I liked that QML allowed me to iterate quickly on the UI. It was really quick to just compose a bunch of components together and have something working. I also enjoyed the integration with the C++ side. Overall I found QML pretty solid. If I'd build a desktop app again, I'd definitely consider it.

I have the code on GitHub but I haven’t built the code in 4 years so don’t have a screenshot. Like I said, the code was written in about 3 days and QML allowed me to iterate quickly, but the resulting code quality isn’t great (since it was a once off project, built and used in the same week and then never used again, I didn’t clean it up or anything).

The editor simulated the LED strip using the same code to generate the effects as the on device version (which just ran without the UI and a different “driver” class implementation). It ran on a Raspberry Pi so the device wasn’t a microcontroller or anything, which made it easy to run the C++ code. In theory I could have made it run in a microcontroller but it wasn’t necessary for the project and time was limited.

Anyway, the code is here: https://github.com/danielytics/ledstudio

And the QML specifically is here: https://github.com/danielytics/ledstudio/blob/master/main.qm...

If I were to clean it up, I would at least split the different labels into their own QML files but hey, shortcuts were taken over those few days :)

Visually, it didn’t look all that great, but I’m not a UI person either and it was rushed. Functionally it could have been improved too, but it did what it was supposed to and it worked well. It allowed us to create various LED effect sequences quickly and play them back later.

I personally quite like QML. It’s not perfect, by any means, but I like using it more than React (which is what I’ve been using on projects since due to needing to be web based).

Qt 4.7 (in 2010) is older than electron (2013), how could it be a panicked decision ?

Also, there's nothing wrong with using Qt Quick from C++, or using QML without Qt Quick at all. what matters is your project, not what whatever best practices say.

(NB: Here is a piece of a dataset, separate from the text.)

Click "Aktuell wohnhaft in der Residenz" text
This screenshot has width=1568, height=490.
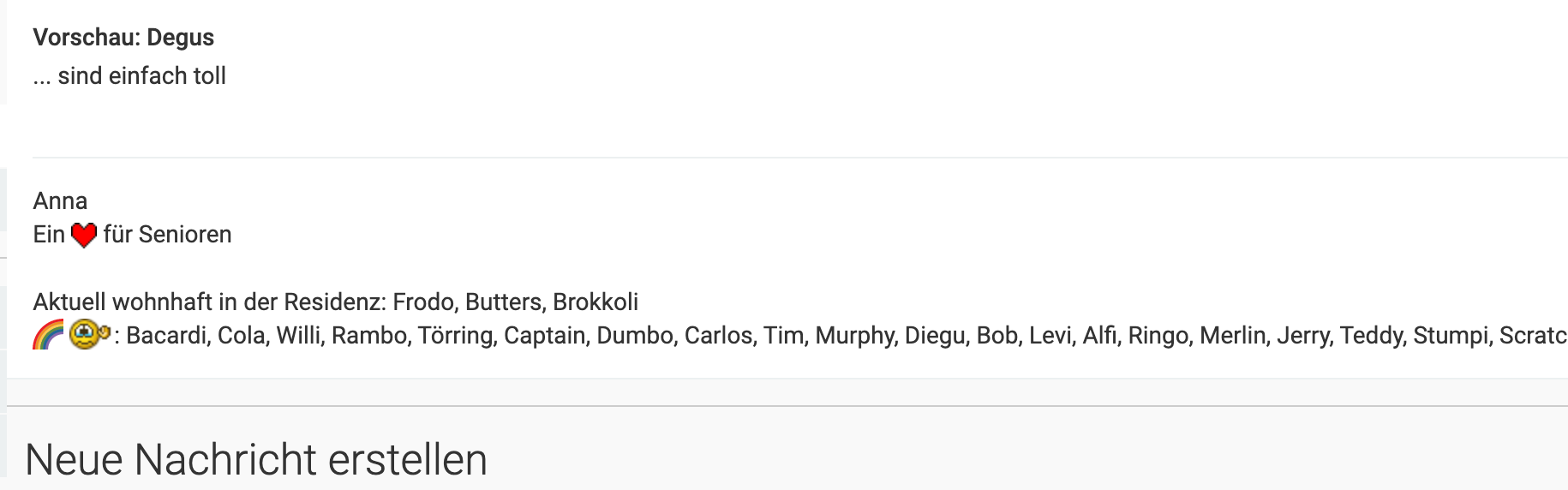(x=209, y=302)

Qt Quick/Declaritive/QML was Nokia's reaction to iOS and Android. They wanted an easy transition for JavaScript developers.

It's finally matured into a usable system now that application processor horsepower has caught up in the embedded field. It only took 12 years.

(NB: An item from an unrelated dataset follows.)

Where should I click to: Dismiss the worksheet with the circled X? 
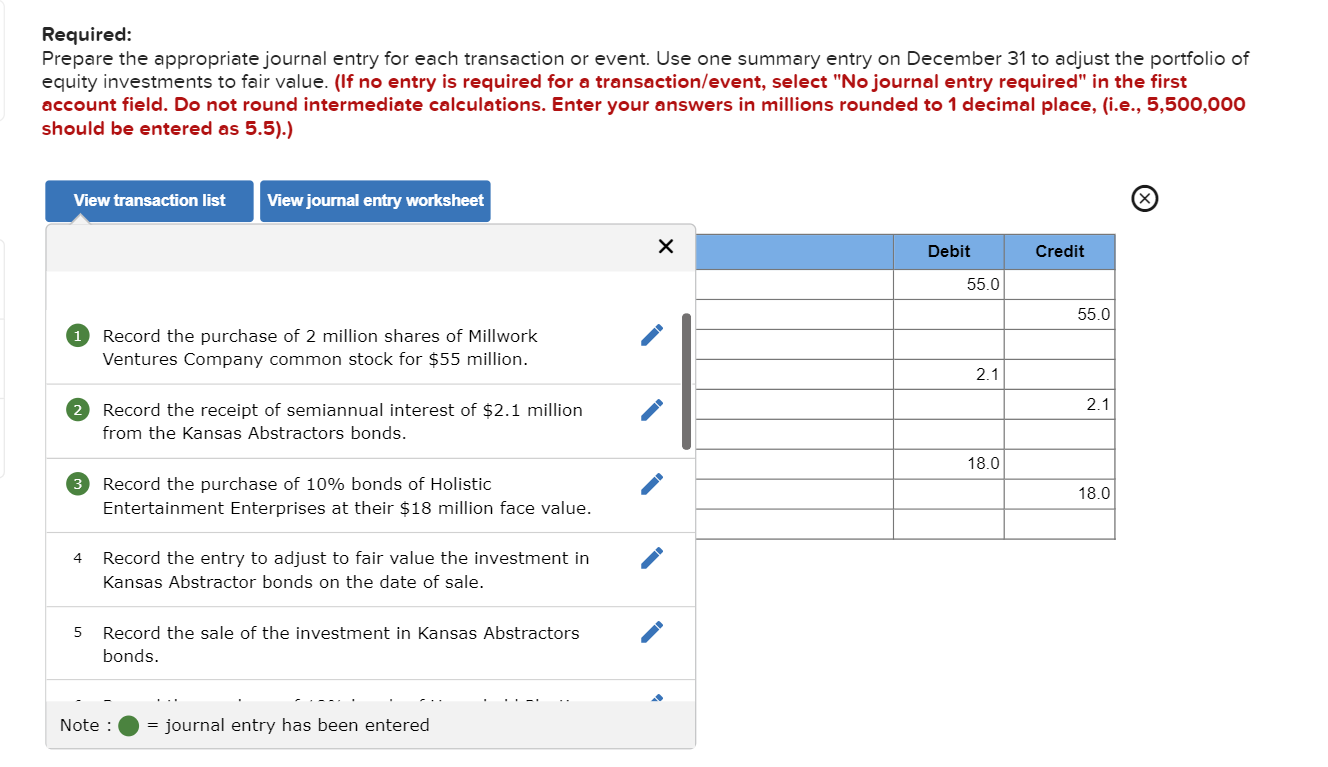(1144, 198)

"Right out of the box, you have to use QML"

No, you don't.

Technically, you don't have to. But is that not what you are really supposed to be doing? Who wants to write a Quick app without QML? That would be incredibly painful, I think.

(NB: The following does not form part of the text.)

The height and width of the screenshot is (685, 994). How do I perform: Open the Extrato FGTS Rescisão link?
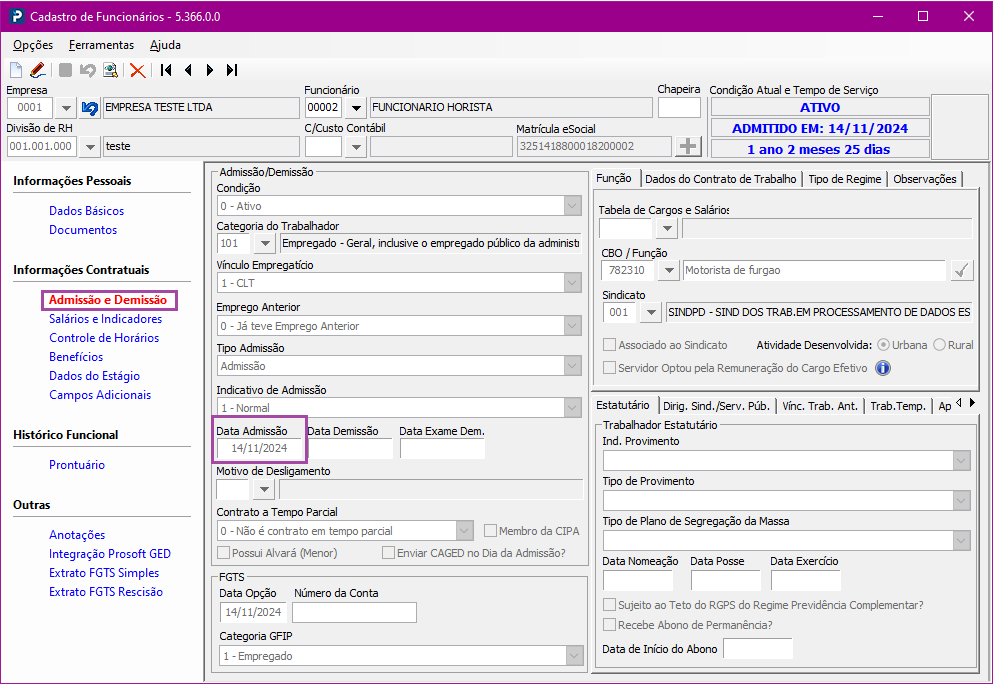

And unless I'm mistaken, if you're doing anything with JavaScript, that's all defined in QML. I don't think there's a way around that, unless I'm mistaken. And often times you need JS to achieve certain things in the separate memory space where the Quick widget is being executed. What that means is that there's a wall between Quick and C++ even if you are instantiating Quick widgets from C++.

While Quick widgets technically share memory space with the rest of the app code, any sort of UI behavior is expected to be handled by JavaScript, which doesn't run in the same memory space, and of course it's not going to in any case because it's not C++. So when data is shared, it has to be type converted, which can become a problem if you even slightly wander off the beaten path:

https://doc.qt.io/qt-5/qtqml-cppintegration-data.html#conver...

If you could elaborate on why I'm wrong, I'd certainly appreciate it. It's been about 3 months since I decided to entirely ditch anything involving Quick/QML, so I could be easily misremembering aspects of it.

In no way am I saying that someone shouldn't use Quick if they find that it works well for them. I find Quick's argument versus nearly all alternatives to be lacking. The primary argument against Electron is that it's bulky, and I think that's absolutely the case. The argument for Electron, however, is using the full web stack, which everyone knows how to use, and if you need performance to use WASM and workers, and that makes a lot more sense to me than something that even most C++ devs aren't familiar with that still forces you into dealing with all of Qt's compiler quirks.